The right of revocation expires early in contracts

  • for the delivery of sealed goods which, for reasons of health or hygiene, are not suitable for return if their seal has been removed after the delivery;
  • for the delivery of goods, if, due to their nature, they were inseparably mixed with other goods after delivery;
  • for the delivery of sound or video recordings or computer software in a sealed package, when the seal has been removed after delivery.

 

8. Warranty, guarantee

There is a legal right of a defect, to that extent the legal deadlines are valid.
If a guarantee is given in the offer, the statutory liability for defects remains unaffected

 

9. Retention of title

All deliveries are subject to retention of title. The delivered goods remain the property of SK Export & Trading Limited until full payment of the purchase price.

 

10. Procedure for dealing with complaints, dispute resolution

Our procedure for dealing with complaints meets the requirements of professional care. Should you, therefore, wish to submit complaints, you can do so in writing or verbally via all means of communication and addresses/numbers mentioned here. Timely processing is assured. Regardless, you can reach the European Platform for Online Dispute Resolution in Consumer Affairs at the following link:

https://ec.europa.eu/consumers/odr/

It should be noted that the provider is not required to participate in a dispute settlement procedure before a consumer arbitration board. The willingness to do so, however, can be explained in individual cases.

 

11. Jurisdiction, choice of law

Jurisdiction for all disputes in connection with the delivery business is the headquarters of SK Export & Trading Limited if the customer is a merchant, a legal entity under public law or a special fund under public law.

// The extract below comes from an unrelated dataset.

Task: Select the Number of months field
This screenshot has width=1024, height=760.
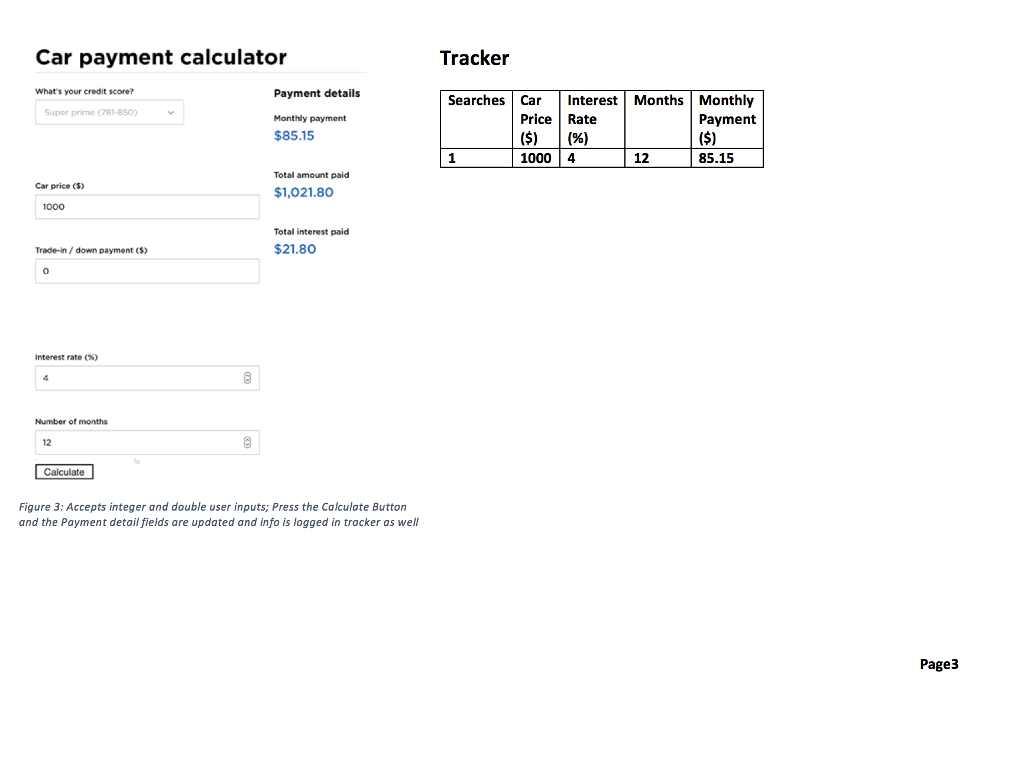Action: point(140,442)
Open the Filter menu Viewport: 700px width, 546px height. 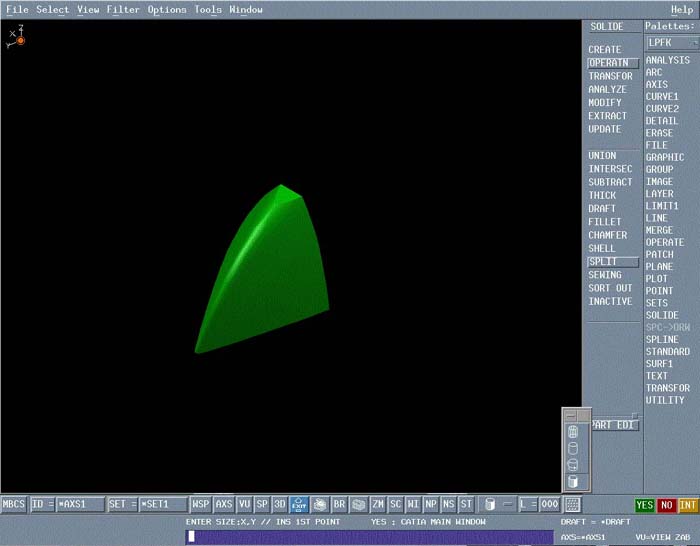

With regard to all legal relationships arising from this contractual relationship, the contracting parties agree to the application of the law of the Federal Republic of Germany to the exclusion of UN sales law, unless the consumer would be deprived of the protection afforded him by the mandatory provisions of the state in which he has his habitual residence. In the latter case, the law of the state in which the consumer has his habitual residence applies.

 

12. Notes to the Packaging Ordinance

It is pointed out that SK Export & Trading Limited is connected to an approved dual system according to the legal requirements.

 

13. Additional provision

In the event that any provision of these Terms and Conditions should be ineffective, the effectiveness of the other provisions shall not be affected. This particularly applies to the contract already concluded. The ineffective clause is replaced by legal regulation. The other applies only if, in this case, the adherence to the contract represents unreasonable hardship for a contracting party. Then the contract is inoperative in its entirety.